Initialize the ElevenLabs Realtime STT service.

Parameters:

api_key – ElevenLabs API key for authentication.
base_url – Base URL for ElevenLabs WebSocket API.
commit_strategy – How to segment speech — CommitStrategy.MANUAL (Pipecat VAD) or CommitStrategy.VAD (ElevenLabs VAD). Defaults to CommitStrategy.MANUAL.
model –
Model ID for transcription.

Deprecated since version 0.0.105: Use settings=ElevenLabsRealtimeSTTService.Settings(model=...) instead.
sample_rate – Audio sample rate in Hz. If not provided, uses the pipeline’s rate.
include_timestamps – Whether to include word-level timestamps in transcripts.
enable_logging – Whether to enable logging on ElevenLabs’ side.
include_language_detection – Whether to include language detection in transcripts.
params –
Configuration parameters for the STT service.

Deprecated since version 0.0.105: Use settings=ElevenLabsRealtimeSTTService.Settings(...) instead.
settings – Runtime-updatable settings. When provided alongside deprecated parameters, settings values take precedence.
ttfs_p99_latency – P99 latency from speech end to final transcript in seconds. Override for your deployment. See https://github.com/pipecat-ai/stt-benchmark
**kwargs – Additional arguments passed to WebsocketSTTService.

can_generate_metrics() → bool[source]

Check if the service can generate processing metrics.

Returns:: True, as ElevenLabs Realtime STT service supports metrics generation.

async start(frame: StartFrame)[source]

Start the STT service and establish WebSocket connection.

Parameters:: frame – Frame indicating service should start.

async stop(frame: EndFrame)[source]

Stop the STT service and close WebSocket connection.

Parameters:: frame – Frame indicating service should stop.

async cancel(frame: CancelFrame)[source]

Cancel the STT service and close WebSocket connection.
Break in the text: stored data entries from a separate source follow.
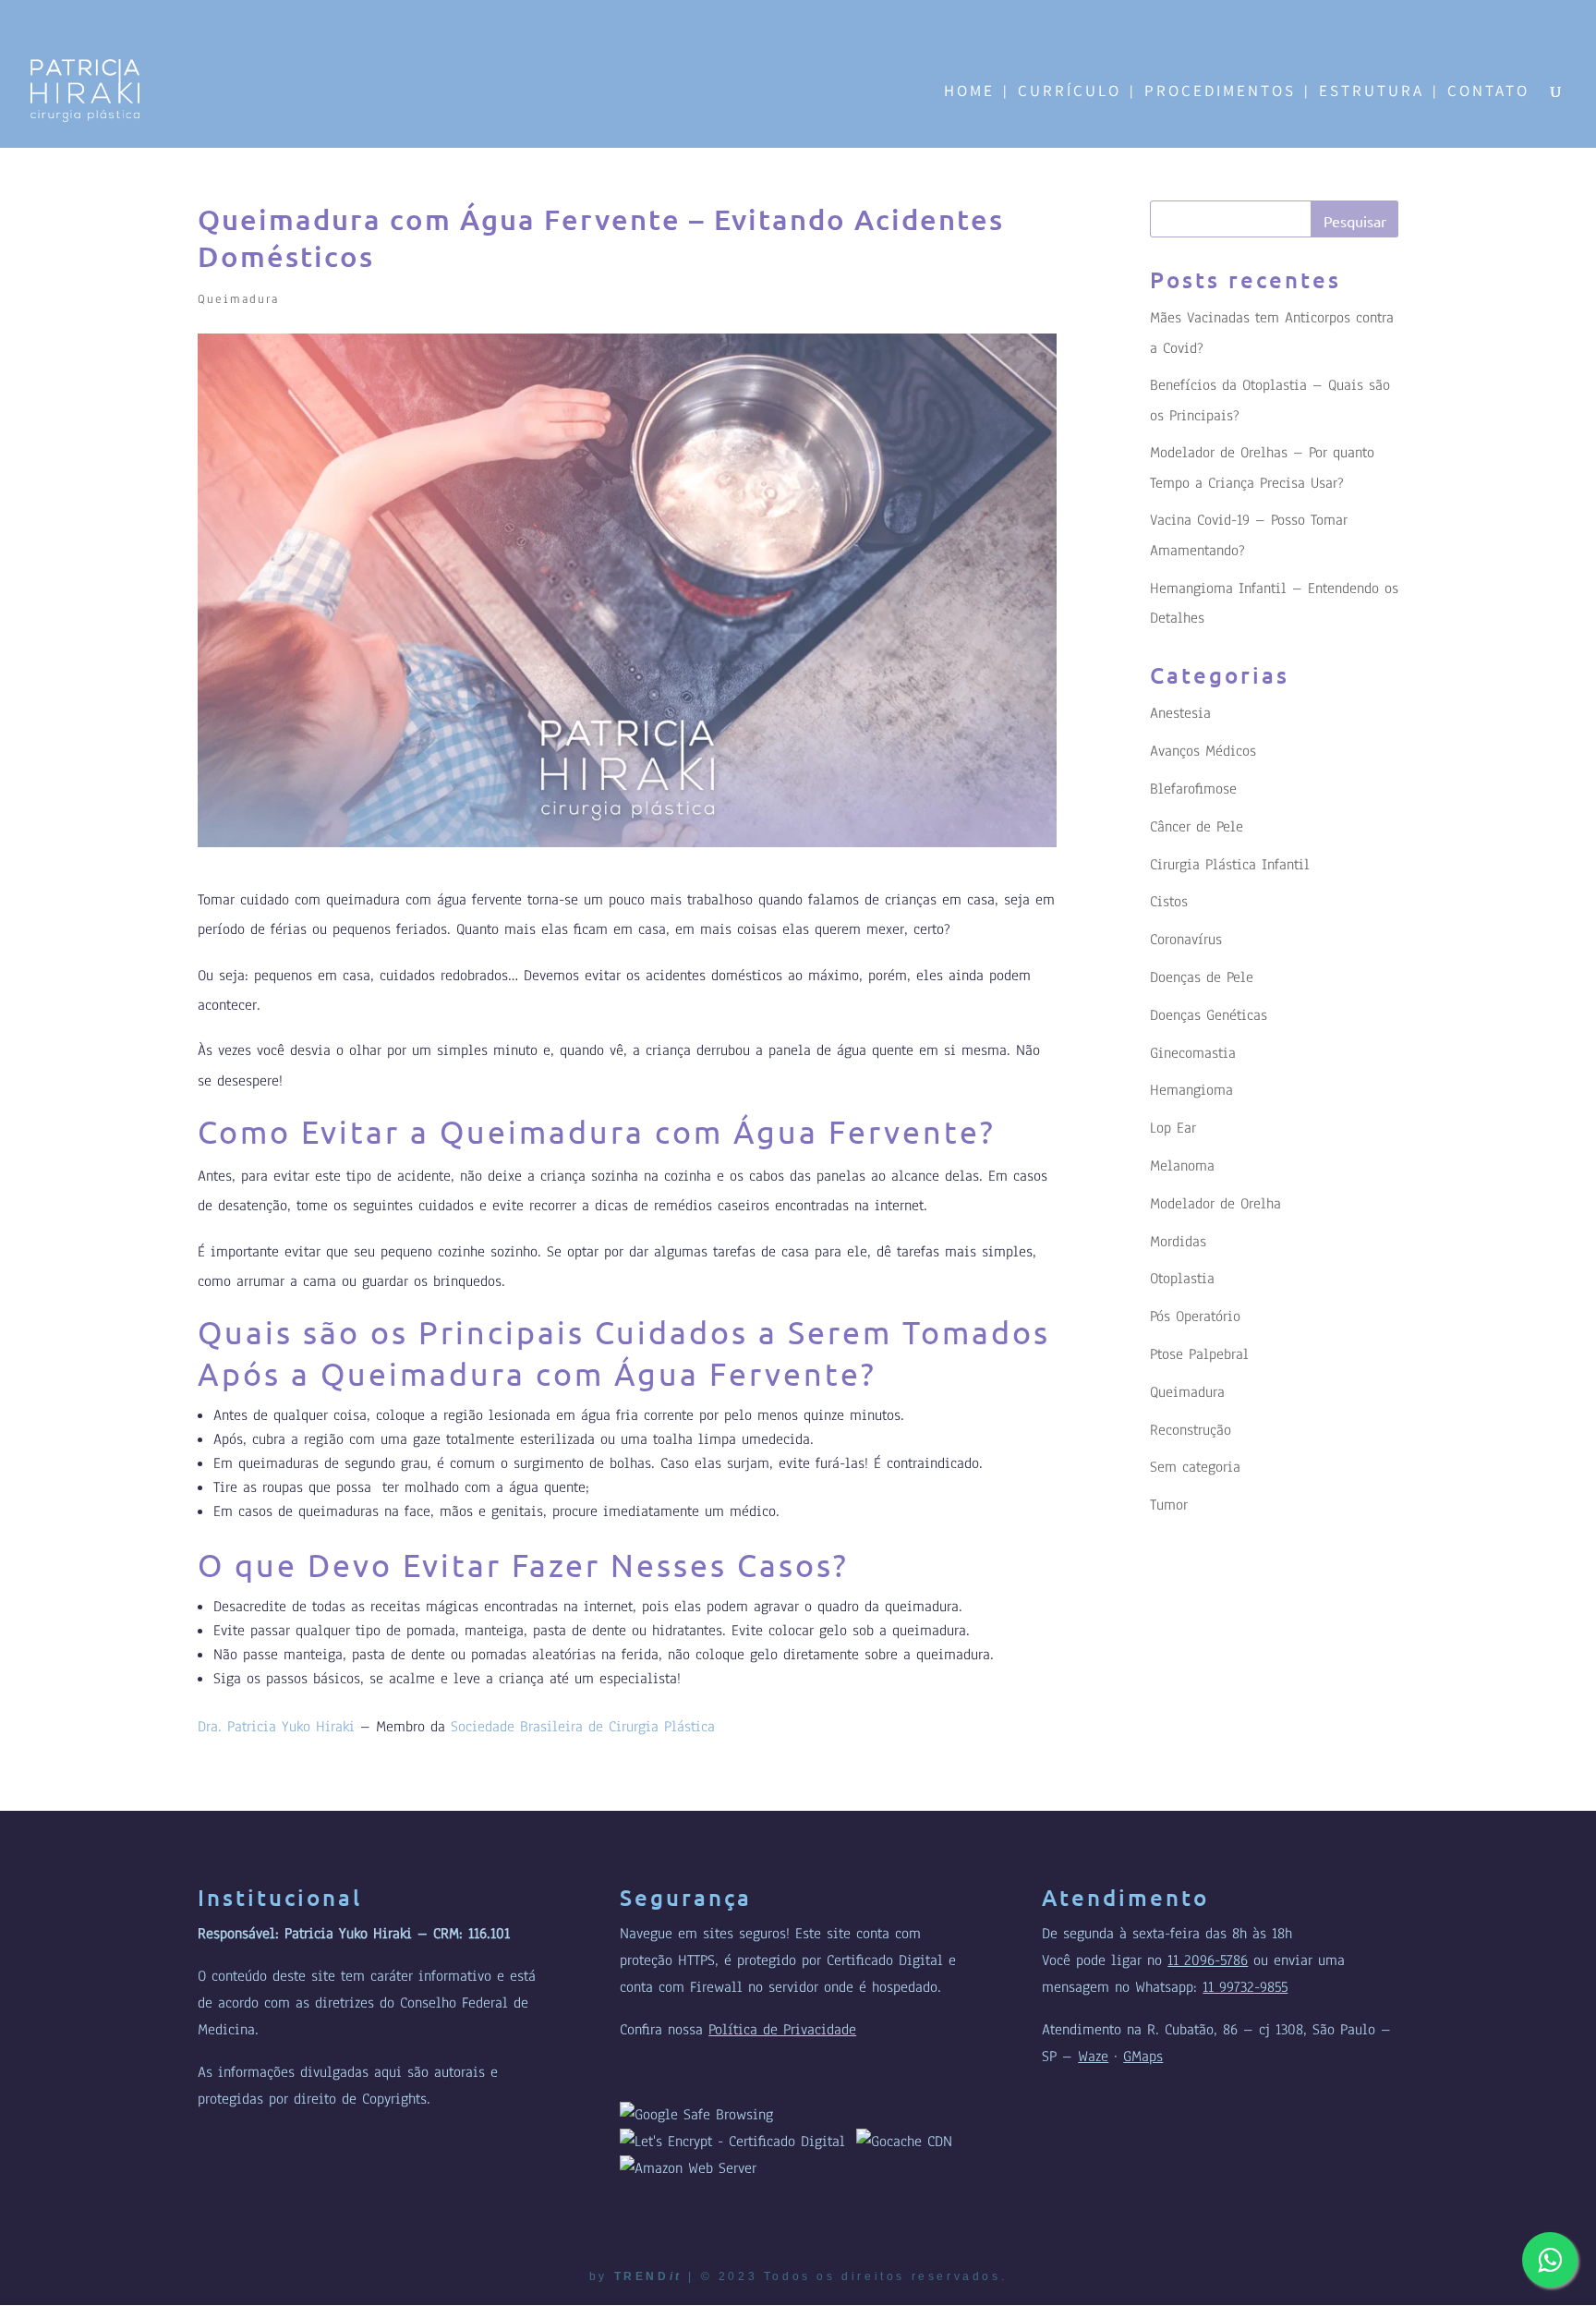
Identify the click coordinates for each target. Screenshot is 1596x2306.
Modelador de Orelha (1215, 1204)
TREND (648, 2276)
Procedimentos (1220, 92)
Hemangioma (1191, 1090)
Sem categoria (1195, 1467)
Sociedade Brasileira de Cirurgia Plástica (583, 1727)
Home (969, 92)
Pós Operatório (1195, 1316)
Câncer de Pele (1196, 827)
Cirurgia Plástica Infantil (1230, 865)
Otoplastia (1182, 1278)
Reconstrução (1190, 1430)
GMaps (1143, 2056)
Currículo (1069, 92)
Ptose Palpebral (1199, 1354)
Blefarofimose (1193, 789)
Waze (1093, 2056)
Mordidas (1178, 1242)
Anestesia (1180, 713)
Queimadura (238, 299)
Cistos (1169, 902)
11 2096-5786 (1207, 1960)
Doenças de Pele (1201, 977)
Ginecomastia (1193, 1053)
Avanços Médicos (1203, 751)
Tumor (1169, 1505)
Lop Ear (1173, 1128)
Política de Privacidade (782, 2030)
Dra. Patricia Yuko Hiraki (276, 1727)
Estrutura (1371, 92)
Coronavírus (1186, 939)
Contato (1488, 92)
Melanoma (1182, 1166)
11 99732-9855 (1245, 1987)
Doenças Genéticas (1208, 1015)
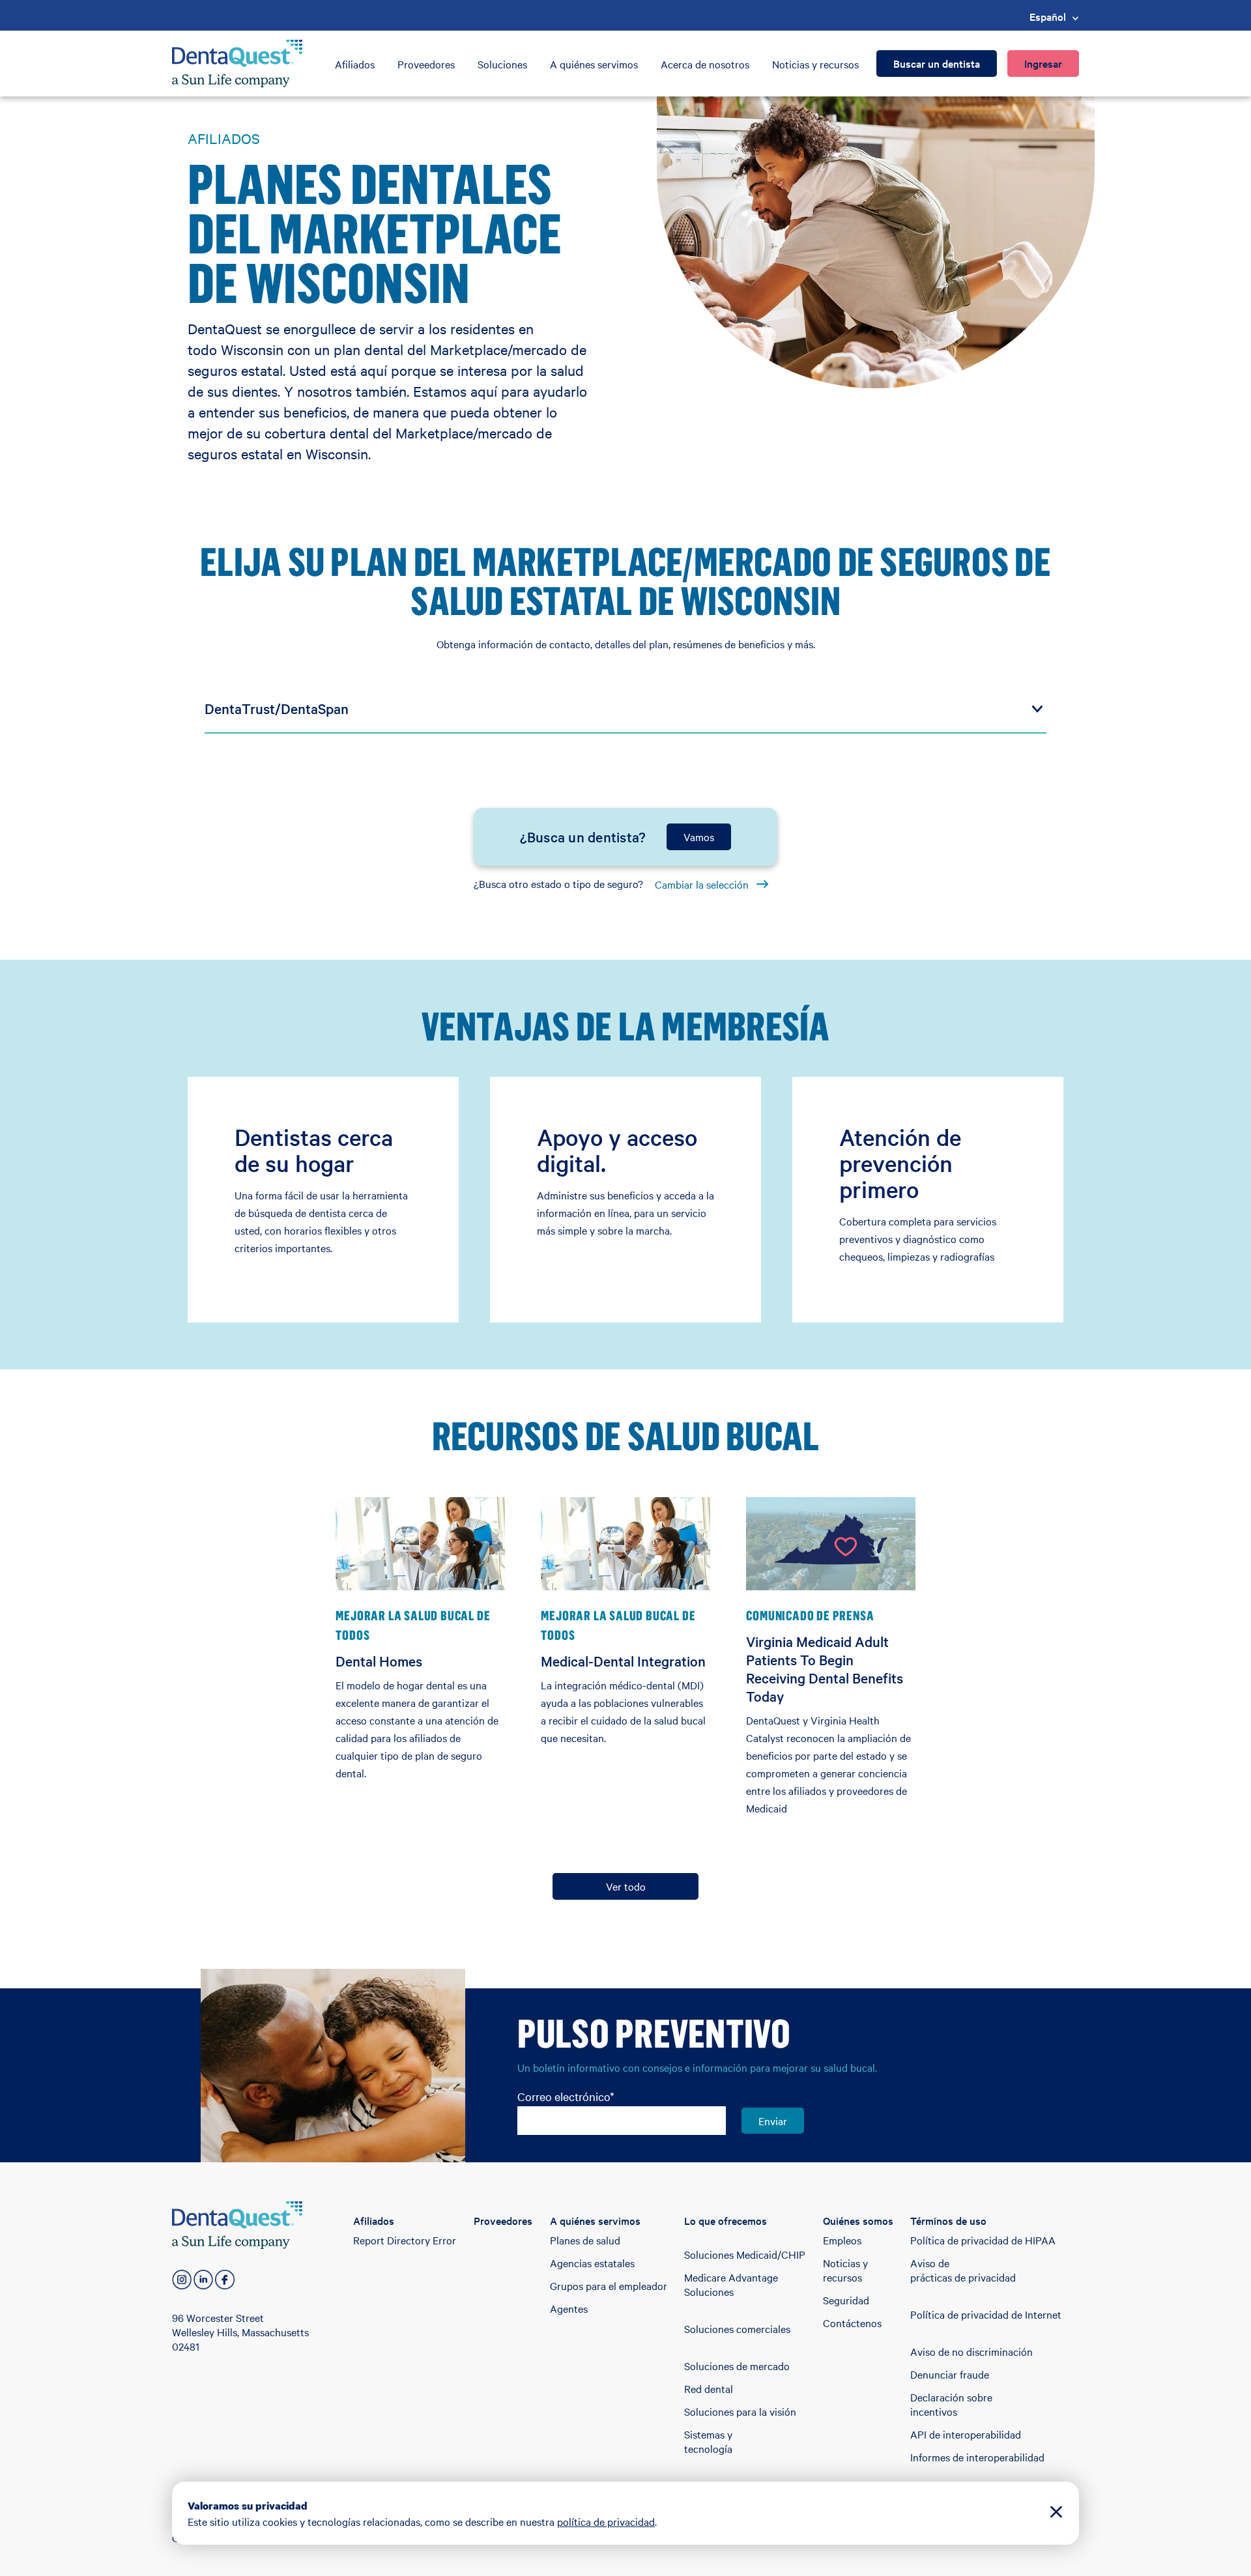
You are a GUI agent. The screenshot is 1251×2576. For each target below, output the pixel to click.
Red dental (708, 2388)
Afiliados (355, 64)
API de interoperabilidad (965, 2434)
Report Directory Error (404, 2240)
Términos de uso (948, 2220)
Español (1047, 16)
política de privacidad (606, 2521)
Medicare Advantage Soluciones (731, 2284)
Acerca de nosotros (705, 64)
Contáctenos (852, 2322)
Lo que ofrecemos (725, 2220)
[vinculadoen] (203, 2279)
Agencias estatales (592, 2262)
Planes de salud (585, 2240)
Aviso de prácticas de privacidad (963, 2269)
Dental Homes (379, 1661)
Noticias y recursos (815, 64)
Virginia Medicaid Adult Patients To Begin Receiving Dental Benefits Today (824, 1668)
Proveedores (426, 64)
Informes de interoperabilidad (977, 2457)
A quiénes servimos (594, 64)
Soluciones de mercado (737, 2365)
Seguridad (846, 2300)
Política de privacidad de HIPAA (983, 2240)
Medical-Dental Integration (623, 1661)
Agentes (569, 2308)
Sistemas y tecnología (708, 2441)
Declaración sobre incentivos (951, 2404)
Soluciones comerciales (737, 2328)
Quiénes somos (858, 2220)
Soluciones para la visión (740, 2411)
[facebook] (225, 2279)
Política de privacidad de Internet (985, 2314)
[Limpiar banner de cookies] (1056, 2513)
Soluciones (502, 64)
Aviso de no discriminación (971, 2351)
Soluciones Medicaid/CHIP (744, 2254)
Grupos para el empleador (608, 2285)
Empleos (842, 2240)
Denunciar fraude (949, 2374)
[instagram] (182, 2279)
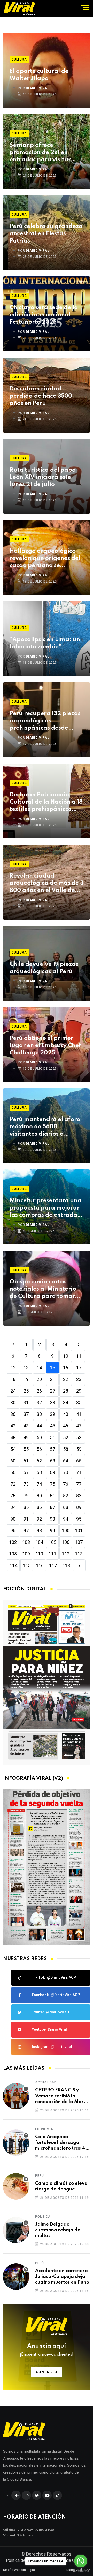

Parameters:: frame – Frame indicating service should be cancelled.

async process_frame(frame: Frame, direction: FrameDirection)[source]

Process incoming frames and handle speech events.

Parameters:

frame – The frame to process.
direction – Direction of frame flow in the pipeline.

async run_stt(audio: bytes) → AsyncGenerator[Frame | None, None][source]

Process audio data for speech-to-text transcription.

Parameters:: audio – Raw audio bytes to transcribe.
Yields:: None - transcription results are handled via WebSocket responses.